More broadly, the human desire for narrative and meaning is generally not satisfied with managerial technocracy. Cults of personality work because they take abstract ideals and embody them in a living, breathing, and acting human being. Instead of dreary policy proposals and philosophical criticisms, it generates an adventure shared in by the whole society and a sense of destiny. When an established political structure offers no fulfillment for this need, then rivals and outsiders will naturally take up the banner. The current populist wave owes at least as much to the death of mythos in neoliberal technocracy as to economic and social clashes.
When liberalism was a revolutionary creed, it was itself able to tap into these narratives. From American independence, to the French Revolution and the Italian Risorgimento, the slogans of liberation and dashing figures like Washington and Garibaldi were integral to the liberal mythos. Indeed, they remain so. But with liberalism having long-since established itself as an institutional order with global hegemony, their modern equivalents would represent a dire threat to the stability of that order—particularly to the all-too-human individuals who staff its institutions.
Lawrence and Malraux’s names have outlived those of the political elites that they served, despite having little or no influence on their decisions. Similarly, Lévy’s name will outlive those of the sad parade of politicians on whose service he has often called, but his actual values are those of the liberal establishment, and neither is he any threat to institutional interests. His work is as a private individual with a media platform. He cannot order troops, cut budgets, pass programs, or press charges against corruption. A cult of personality restrained to magazine columns, interviews, documentaries, and petitions is an ideal one for liberal politics. He drums up interest in peripheral conflicts without challenging the broad interests of finance and of statecraft.
Christopher Hitchens was another case. What a man of action he was, charging around the Middle East in opposition to theocrats and dictators as energetically as he charged around the Deep South debating God. What a character. What a contrarian. Yet no one can sensibly claim he challenged the establishment when his death was greeted with as much mourning from presidents and prime ministers as that of George H.W. Bush. Sure, he sniped from the sidelines, but no royal court is complete without a jester to voice the criticisms which might otherwise boil into plots. But the jester makes no decisions, bears no responsibility, and holds no power.

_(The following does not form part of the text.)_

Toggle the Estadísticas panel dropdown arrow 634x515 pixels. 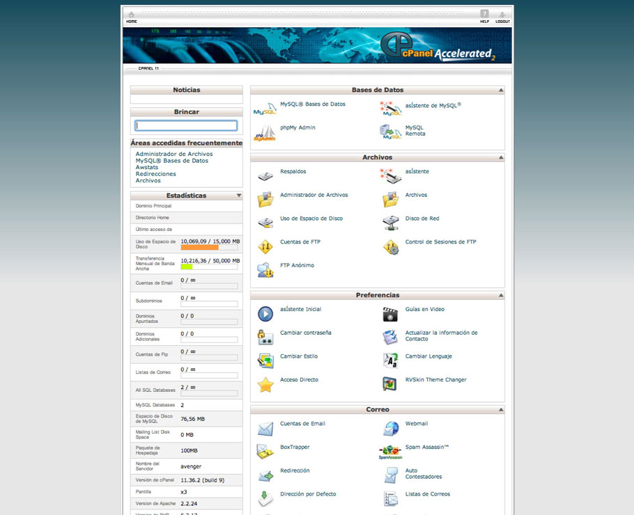pos(239,196)
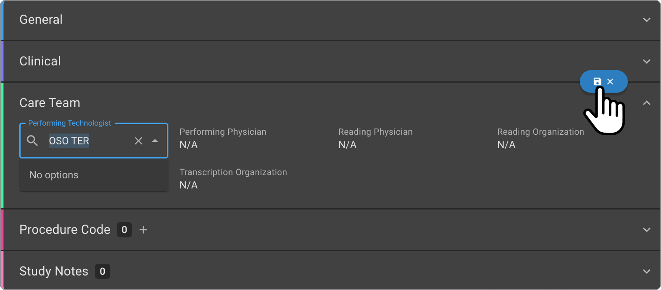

The romance of Lévy’s exaggerated war-hopping exploits has helped to lend a certain cinematic quality to liberal managerialism. He served as, in the words of Herman Lebovics describing Malraux, a “dashing model of the fighter-thinker” for desk-bound technocrats. He has lent his undeniable charisma and overblown imprimatur to a paradigm that depends, for the most part, on spiritually arid processes of global finance, technology, and diplomacy. The “man of action” has less of a place in a world where the man is being outstripped by the machine, and the institution has supplanted the individual.